DATA UNDER STUDY:
───
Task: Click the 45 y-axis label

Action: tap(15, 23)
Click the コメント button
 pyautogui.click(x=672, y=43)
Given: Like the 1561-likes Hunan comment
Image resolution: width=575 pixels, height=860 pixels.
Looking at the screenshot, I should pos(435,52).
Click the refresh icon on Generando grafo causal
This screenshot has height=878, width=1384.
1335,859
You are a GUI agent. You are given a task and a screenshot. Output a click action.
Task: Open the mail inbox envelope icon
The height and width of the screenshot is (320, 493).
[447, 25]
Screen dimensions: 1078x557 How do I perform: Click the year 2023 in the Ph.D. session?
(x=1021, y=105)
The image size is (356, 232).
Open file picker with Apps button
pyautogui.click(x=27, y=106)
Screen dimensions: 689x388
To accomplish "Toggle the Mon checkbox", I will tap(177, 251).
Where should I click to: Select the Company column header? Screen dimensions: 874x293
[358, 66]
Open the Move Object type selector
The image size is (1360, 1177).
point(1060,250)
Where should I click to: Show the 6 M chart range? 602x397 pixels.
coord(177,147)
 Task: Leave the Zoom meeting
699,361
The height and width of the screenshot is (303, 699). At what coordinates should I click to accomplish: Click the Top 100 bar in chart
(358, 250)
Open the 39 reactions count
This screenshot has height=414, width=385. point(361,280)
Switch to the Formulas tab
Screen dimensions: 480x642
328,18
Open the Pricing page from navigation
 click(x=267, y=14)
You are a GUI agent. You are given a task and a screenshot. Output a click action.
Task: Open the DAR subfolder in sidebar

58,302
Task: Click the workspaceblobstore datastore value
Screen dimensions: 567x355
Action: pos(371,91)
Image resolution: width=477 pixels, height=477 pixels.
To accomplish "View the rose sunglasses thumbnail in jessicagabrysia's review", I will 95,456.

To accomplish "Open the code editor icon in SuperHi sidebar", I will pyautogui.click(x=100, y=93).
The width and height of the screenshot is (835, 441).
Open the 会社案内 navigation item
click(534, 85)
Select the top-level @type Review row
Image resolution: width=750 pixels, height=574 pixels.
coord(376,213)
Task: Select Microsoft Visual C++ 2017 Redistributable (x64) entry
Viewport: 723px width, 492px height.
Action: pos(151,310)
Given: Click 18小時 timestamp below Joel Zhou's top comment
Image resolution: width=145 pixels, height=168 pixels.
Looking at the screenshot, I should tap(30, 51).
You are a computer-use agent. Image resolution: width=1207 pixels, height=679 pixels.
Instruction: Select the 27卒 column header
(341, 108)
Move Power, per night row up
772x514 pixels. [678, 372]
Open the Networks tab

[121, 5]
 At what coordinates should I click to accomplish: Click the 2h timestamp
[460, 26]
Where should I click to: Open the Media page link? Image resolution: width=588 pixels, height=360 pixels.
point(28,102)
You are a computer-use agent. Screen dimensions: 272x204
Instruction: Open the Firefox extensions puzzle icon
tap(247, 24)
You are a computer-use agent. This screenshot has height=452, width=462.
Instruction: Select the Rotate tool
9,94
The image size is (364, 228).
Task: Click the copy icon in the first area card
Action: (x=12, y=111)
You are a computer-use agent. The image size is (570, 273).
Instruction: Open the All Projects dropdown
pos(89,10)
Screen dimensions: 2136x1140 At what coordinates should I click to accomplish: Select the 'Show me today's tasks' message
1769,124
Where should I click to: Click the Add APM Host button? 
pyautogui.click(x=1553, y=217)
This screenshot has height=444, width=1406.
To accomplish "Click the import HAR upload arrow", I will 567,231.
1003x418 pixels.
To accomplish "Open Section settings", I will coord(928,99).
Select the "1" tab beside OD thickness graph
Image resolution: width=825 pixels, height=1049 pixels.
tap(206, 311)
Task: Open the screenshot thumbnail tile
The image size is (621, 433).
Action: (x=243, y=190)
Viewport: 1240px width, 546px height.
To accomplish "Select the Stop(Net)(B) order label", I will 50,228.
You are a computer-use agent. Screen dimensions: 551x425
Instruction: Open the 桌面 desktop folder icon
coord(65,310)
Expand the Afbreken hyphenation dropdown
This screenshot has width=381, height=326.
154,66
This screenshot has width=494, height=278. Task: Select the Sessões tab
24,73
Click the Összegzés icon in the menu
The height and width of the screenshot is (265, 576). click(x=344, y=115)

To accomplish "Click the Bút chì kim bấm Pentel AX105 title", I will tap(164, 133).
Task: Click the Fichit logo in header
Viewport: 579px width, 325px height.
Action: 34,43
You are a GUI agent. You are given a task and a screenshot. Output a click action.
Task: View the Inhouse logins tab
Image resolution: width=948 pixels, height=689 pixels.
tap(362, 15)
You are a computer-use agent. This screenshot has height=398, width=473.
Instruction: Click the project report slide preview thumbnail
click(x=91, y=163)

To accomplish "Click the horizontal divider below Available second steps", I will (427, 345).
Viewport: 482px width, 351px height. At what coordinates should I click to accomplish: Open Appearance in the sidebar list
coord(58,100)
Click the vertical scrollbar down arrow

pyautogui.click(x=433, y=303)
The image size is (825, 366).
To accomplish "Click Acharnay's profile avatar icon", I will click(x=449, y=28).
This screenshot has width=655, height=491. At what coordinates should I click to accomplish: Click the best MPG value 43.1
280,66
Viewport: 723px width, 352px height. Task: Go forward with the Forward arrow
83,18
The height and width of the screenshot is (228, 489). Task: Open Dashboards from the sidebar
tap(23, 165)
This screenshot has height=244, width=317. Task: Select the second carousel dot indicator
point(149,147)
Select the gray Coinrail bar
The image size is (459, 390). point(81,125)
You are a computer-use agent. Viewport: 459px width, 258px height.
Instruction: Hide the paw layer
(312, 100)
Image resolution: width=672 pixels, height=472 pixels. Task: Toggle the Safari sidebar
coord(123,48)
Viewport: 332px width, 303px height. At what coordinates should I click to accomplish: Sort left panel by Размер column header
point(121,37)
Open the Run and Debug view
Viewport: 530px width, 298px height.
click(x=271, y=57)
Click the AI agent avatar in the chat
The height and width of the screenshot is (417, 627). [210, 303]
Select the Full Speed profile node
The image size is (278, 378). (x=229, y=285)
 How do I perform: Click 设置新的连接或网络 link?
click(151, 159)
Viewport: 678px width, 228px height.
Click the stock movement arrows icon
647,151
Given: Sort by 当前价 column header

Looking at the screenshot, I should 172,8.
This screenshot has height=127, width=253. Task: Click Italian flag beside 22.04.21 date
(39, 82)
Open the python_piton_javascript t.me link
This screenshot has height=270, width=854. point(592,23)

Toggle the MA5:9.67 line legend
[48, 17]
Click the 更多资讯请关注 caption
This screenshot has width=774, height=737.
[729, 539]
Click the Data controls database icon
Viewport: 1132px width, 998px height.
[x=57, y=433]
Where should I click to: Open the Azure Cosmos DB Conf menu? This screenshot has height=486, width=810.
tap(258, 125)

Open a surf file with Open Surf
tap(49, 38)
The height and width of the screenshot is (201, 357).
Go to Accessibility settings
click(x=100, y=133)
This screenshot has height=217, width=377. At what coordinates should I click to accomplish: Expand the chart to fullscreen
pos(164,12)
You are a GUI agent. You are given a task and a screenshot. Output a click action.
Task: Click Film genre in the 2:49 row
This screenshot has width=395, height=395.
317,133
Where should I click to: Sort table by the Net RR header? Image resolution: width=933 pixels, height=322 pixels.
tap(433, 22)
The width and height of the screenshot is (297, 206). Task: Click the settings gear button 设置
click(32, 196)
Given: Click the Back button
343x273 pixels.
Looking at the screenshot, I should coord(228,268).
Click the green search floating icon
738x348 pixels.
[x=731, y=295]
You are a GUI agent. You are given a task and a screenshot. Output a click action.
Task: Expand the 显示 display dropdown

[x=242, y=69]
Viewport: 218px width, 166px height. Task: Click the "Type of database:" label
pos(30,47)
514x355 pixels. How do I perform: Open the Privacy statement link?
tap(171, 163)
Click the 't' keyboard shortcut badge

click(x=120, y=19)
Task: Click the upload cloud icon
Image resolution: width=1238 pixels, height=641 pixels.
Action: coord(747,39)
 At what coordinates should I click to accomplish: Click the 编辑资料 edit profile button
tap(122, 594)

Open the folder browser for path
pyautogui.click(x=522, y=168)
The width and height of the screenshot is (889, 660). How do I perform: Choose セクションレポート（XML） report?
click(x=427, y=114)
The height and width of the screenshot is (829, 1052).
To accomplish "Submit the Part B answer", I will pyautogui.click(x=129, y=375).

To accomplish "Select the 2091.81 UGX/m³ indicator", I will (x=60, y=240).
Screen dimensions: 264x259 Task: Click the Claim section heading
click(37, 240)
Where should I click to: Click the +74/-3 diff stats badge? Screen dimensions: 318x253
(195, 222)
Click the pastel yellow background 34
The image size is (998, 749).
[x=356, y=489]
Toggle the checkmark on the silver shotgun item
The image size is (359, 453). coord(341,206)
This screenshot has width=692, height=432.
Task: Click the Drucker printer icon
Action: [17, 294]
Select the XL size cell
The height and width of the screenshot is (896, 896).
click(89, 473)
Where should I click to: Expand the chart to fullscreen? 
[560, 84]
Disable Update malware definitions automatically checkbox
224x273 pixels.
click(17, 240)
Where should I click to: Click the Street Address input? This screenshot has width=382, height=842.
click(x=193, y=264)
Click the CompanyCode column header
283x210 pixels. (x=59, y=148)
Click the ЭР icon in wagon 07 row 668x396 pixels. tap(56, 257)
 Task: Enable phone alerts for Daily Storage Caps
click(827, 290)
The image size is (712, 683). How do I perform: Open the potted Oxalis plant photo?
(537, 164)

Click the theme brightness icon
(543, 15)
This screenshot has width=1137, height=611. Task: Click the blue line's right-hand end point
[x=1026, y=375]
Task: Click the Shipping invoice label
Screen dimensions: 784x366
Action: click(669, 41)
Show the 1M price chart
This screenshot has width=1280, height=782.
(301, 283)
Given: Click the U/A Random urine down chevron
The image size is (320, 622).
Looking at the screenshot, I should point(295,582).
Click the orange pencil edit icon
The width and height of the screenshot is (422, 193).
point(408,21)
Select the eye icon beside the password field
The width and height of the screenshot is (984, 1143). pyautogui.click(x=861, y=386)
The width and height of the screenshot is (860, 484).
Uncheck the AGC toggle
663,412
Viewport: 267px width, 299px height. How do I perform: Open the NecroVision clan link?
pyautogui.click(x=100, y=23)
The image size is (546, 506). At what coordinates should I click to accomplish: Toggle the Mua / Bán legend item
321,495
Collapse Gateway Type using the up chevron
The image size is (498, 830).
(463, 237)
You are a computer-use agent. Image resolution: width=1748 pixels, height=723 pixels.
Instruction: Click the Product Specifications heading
───
EXERCISE OBJECTIVE:
Only the lines from the opening of the material through the line with "Task: Open the mail inbox envelope icon" should be echoed, exactly as written.

OUTPUT OF THE TASK:
Task: Click the 45 y-axis label

Action: tap(15, 23)
Click the コメント button
 pyautogui.click(x=672, y=43)
Given: Like the 1561-likes Hunan comment
Image resolution: width=575 pixels, height=860 pixels.
Looking at the screenshot, I should pos(435,52).
Click the refresh icon on Generando grafo causal
This screenshot has height=878, width=1384.
1335,859
You are a GUI agent. You are given a task and a screenshot. Output a click action.
Task: Open the mail inbox envelope icon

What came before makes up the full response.